Today the Foro de Agua held a press conference in front of the Supreme Judicial Court to present its description of the errors made by the Court in its ruling declining to suspend the environmental permit.  

In its 2021 report on the human rights outlook in El Salvador, the InterAmerican Commission on Human Rights also identified the Valle El Angel project as one serious threat to the human right to safe, potable water in that part of the country.   

The newly passed national water law is also little help for the environmental advocates.  When the Legislative Assembly's Ad Hoc Commission studying Bukele's proposed water law heard from business interests, the first to testify were the developers of Valle El Angel according to a report in Diario CoLatino:

The company Desarrolladora Inmobiliaria Urbánica was the first to present its observations on the preliminary draft of the Water Resources Law. “The spirit behind the law is genuine and we celebrate it. It is clear that it has objectives and regulatory frameworks that we see well, "said Federico Rodríguez, planning director of Desarrolladora Inmobiliaria Urbánica.

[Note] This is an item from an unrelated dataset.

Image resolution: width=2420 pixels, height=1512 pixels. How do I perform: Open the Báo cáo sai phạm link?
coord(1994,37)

When the final provisions of the National Water Law became known, water advocates decried its failure to address the large water concessions granted to real estate developers like Urbanica.   That law also eliminated the requirement of environmental impact studies before water concessions are granted.

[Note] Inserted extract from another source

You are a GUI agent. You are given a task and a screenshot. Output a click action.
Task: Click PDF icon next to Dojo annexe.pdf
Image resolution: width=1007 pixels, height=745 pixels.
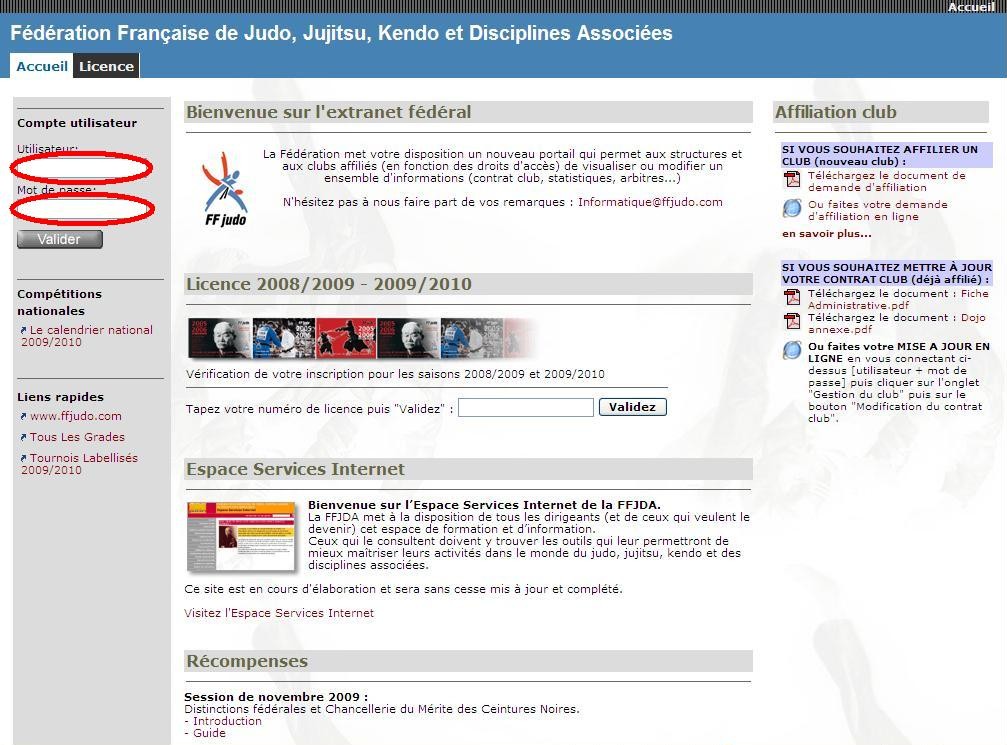(x=792, y=322)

President Nayib Bukele has made it clear that he does not want environmental permitting to get in the way of development projects in the country.  Early in his administration he ordered the environmental ministry to speed up and make more flexible the process of awarding permission for new investment.  

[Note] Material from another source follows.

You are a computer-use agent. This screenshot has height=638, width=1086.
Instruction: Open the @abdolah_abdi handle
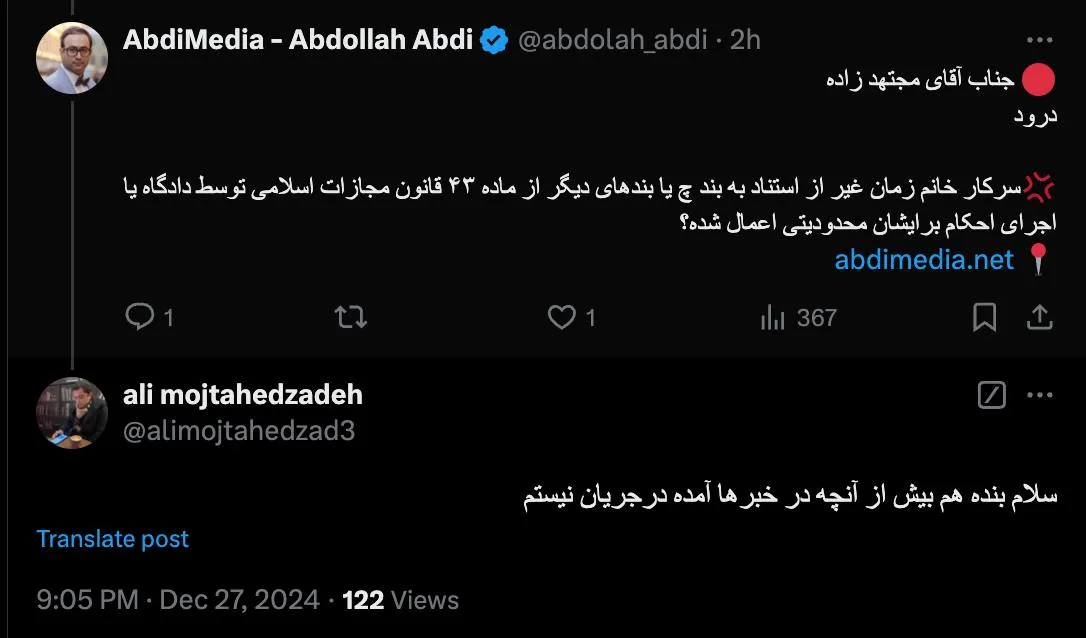click(613, 40)
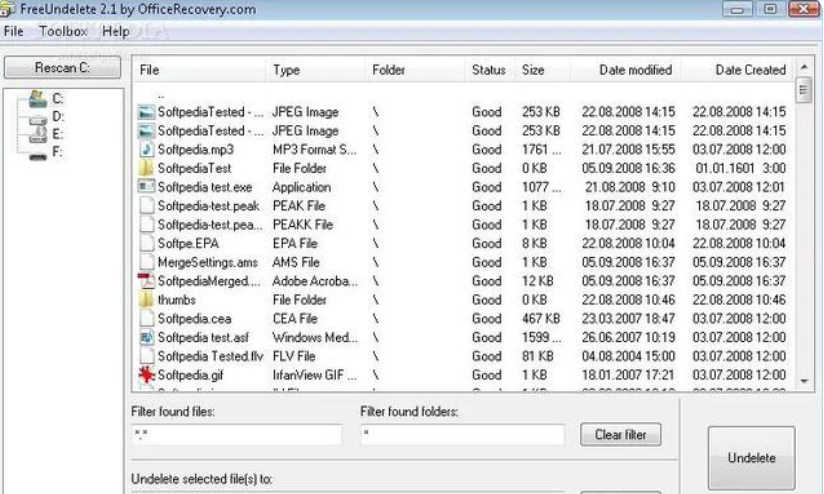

With environmental permits in hand for now, Urbanica has started marketing the development to middle class Salvadorans.  The first residential development is branded "Valle Dulce" -- Sweet Valley.  The marketing plans show a development of two car, two story town homes arranged tightly together.  The Valle Dulce website proclaims the development as:

A space where the experience of living breaks the mold and transforms everyday life into an extraordinary manifestation of well-being. Wide spaces with an avant-garde touch that promote the ideal growth and holistic development of your children.

The development is located on the highway between Apopa and San Salvador (a location where there are already daily traffic jams each day during rush hours).

Map of location:

Map from ValleDulce.com

Today the marked area is a sugar cane field.

An image from the Valle Dulce marketing site shows a rendering of what part of the development could look like when completed:


At this point, environmental advocates may be well advised to take a different tack.   Instead of an all-or-nothing attempt to block development, it could be better to influence the nature of the development.  For example, they could insist on effective rain water capture from roofs, the use of porous pavement and bioswales to allow rain water to filter, and sanitation and recycling systems to minimize negative impacts. 

These developments are being erected on existing sugar cane fields, and the monoculture cane fields are themselves not especially great for the environment.  There should be insistence on ample green spaces with trees planted where once there was only sugar cane. Particularly sensitive areas close to creeks and the slopes of the San Salvador volcano should be protected.    

Admittedly, these steps are quite foreign to high density real estate development in El Salvador, but if Urbanica wants to promote its projects as having "wide spaces with an avant-garde touch," providing green, environmentally friendly development is where it should start.